(Items listed in a dataset)
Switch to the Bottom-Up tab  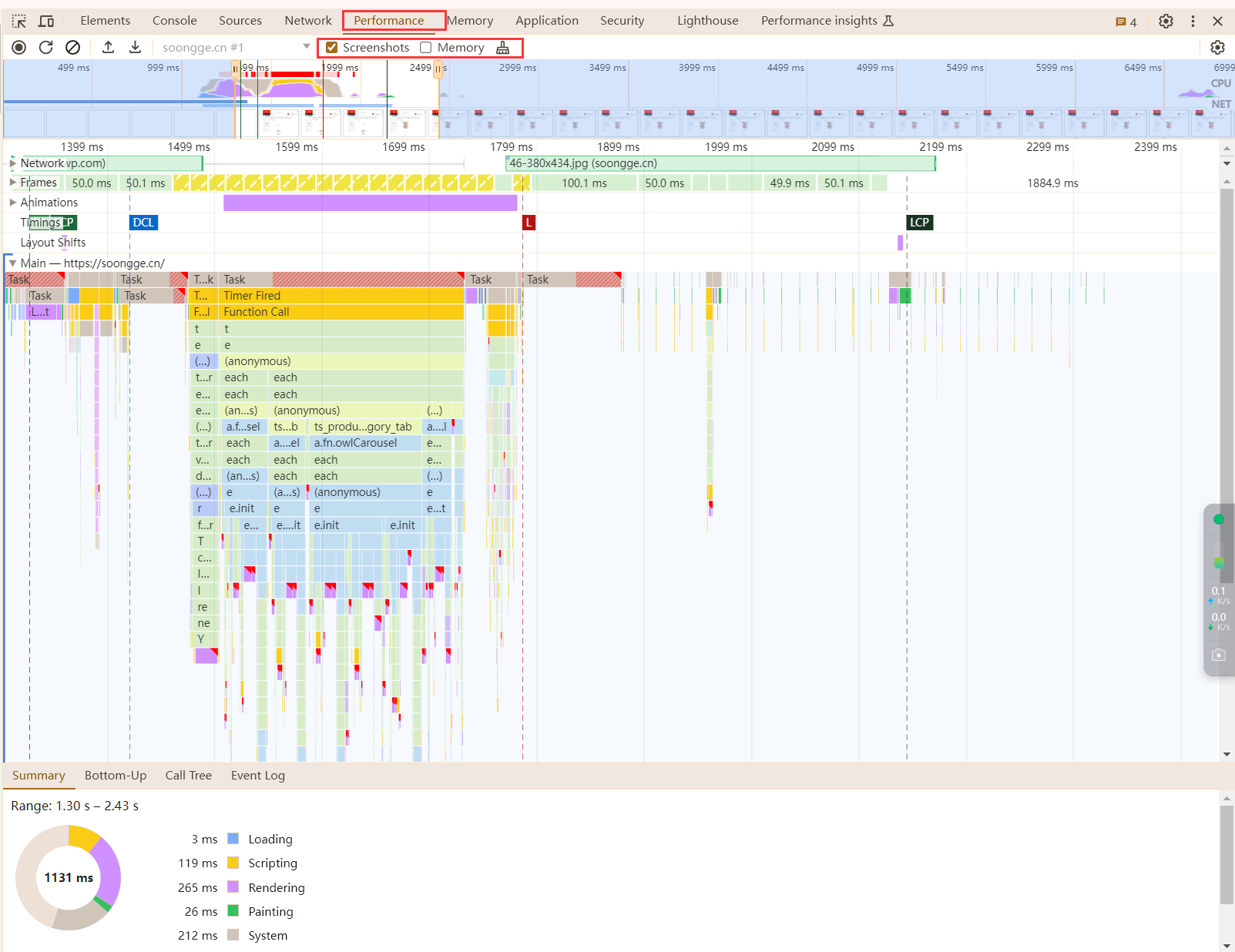(x=116, y=776)
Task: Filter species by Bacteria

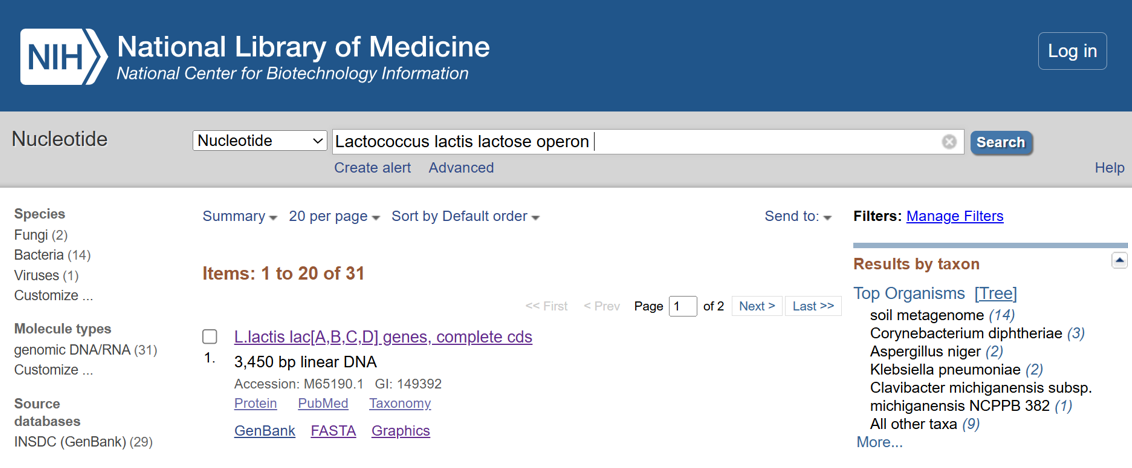Action: pyautogui.click(x=39, y=255)

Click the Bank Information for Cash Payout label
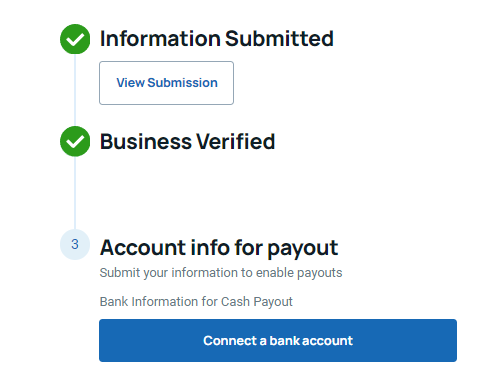[x=196, y=302]
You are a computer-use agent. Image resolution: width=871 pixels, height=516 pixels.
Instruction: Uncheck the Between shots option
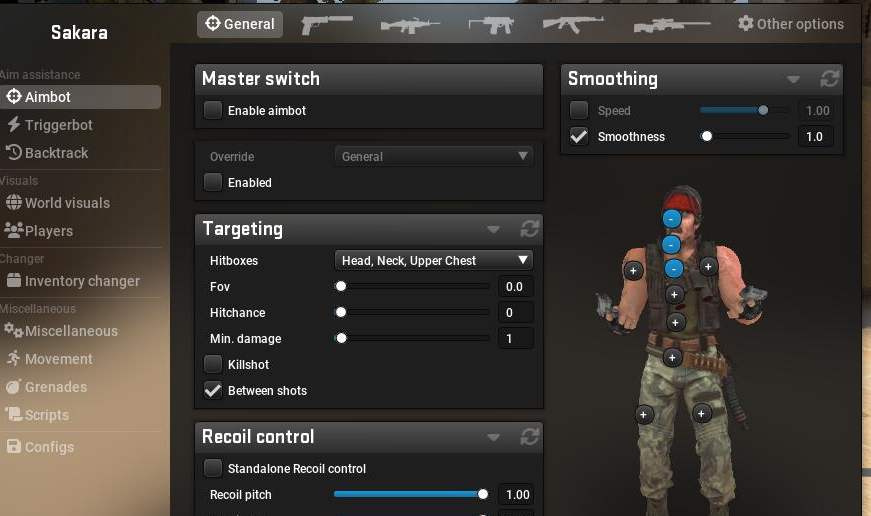click(213, 390)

● **What you have to do**:
Starting with the line that contains "You are a computer-use", give the lines again exactly as they appear through the last line of the data, pictures excluded.

● **Solution below**:
You are a computer-use agent. Image resolution: width=871 pixels, height=516 pixels.
Instruction: Uncheck the Between shots option
click(213, 390)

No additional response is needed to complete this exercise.